* _Data shown_

+===+

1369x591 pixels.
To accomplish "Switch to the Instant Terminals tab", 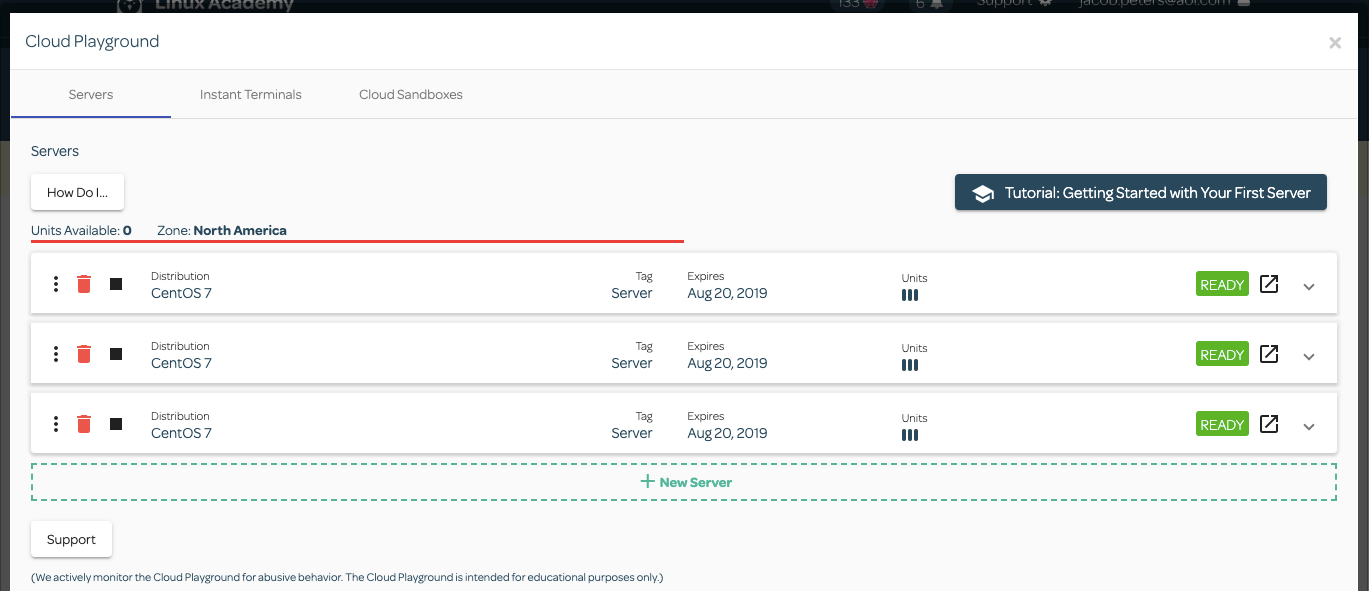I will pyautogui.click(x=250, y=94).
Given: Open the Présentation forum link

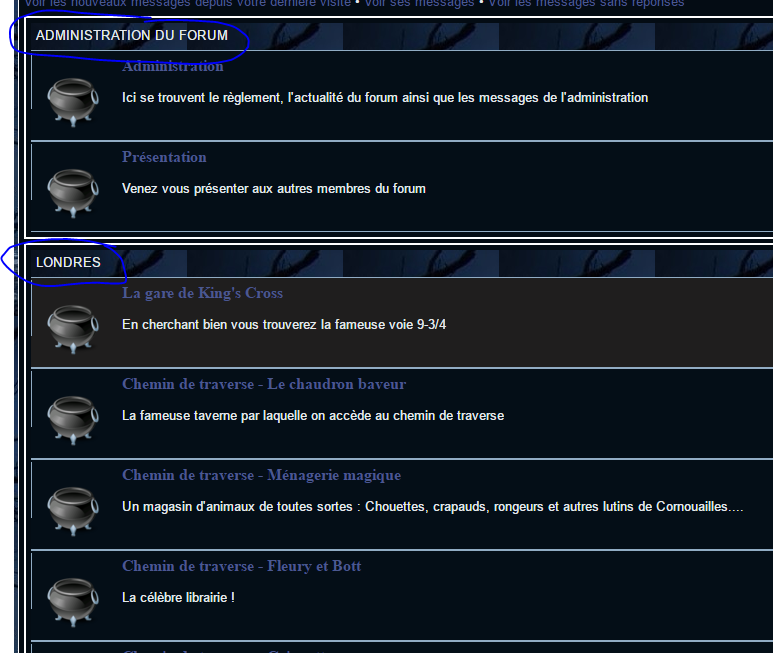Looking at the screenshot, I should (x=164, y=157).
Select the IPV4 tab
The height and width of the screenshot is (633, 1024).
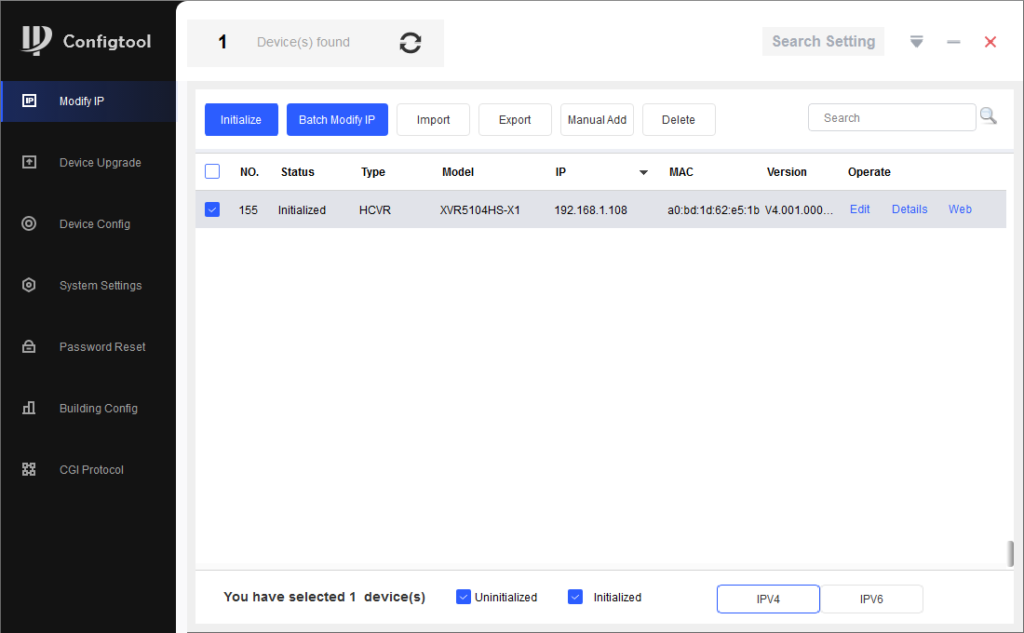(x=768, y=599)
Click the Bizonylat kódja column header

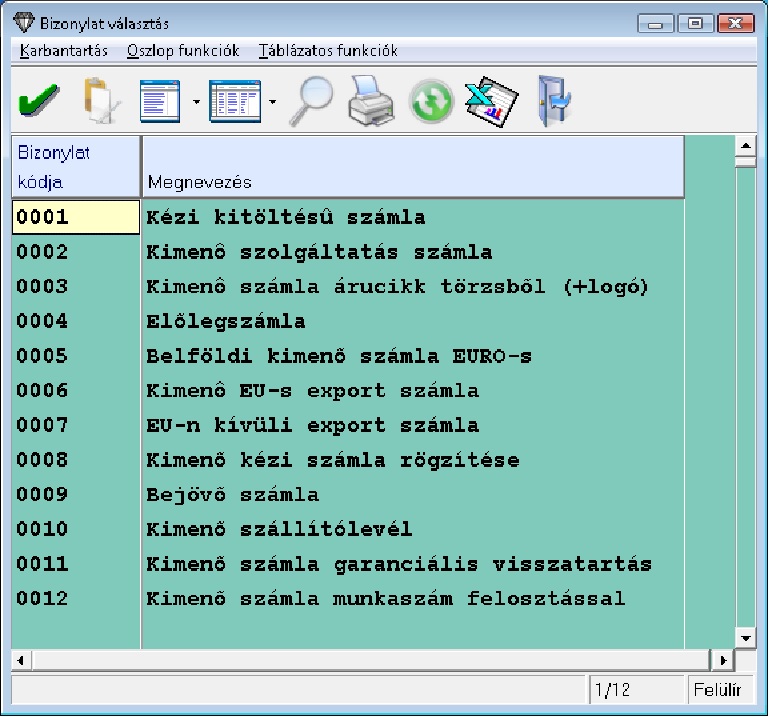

+===+

With the pictures left out, transcribe exactly the lines from the line holding "Given: Open the Présentation forum link" through the closing line of the entries.

Given: Open the Présentation forum link

Looking at the screenshot, I should (x=164, y=157).
Select the IPV4 tab
The height and width of the screenshot is (633, 1024).
(x=768, y=599)
Click the Bizonylat kódja column header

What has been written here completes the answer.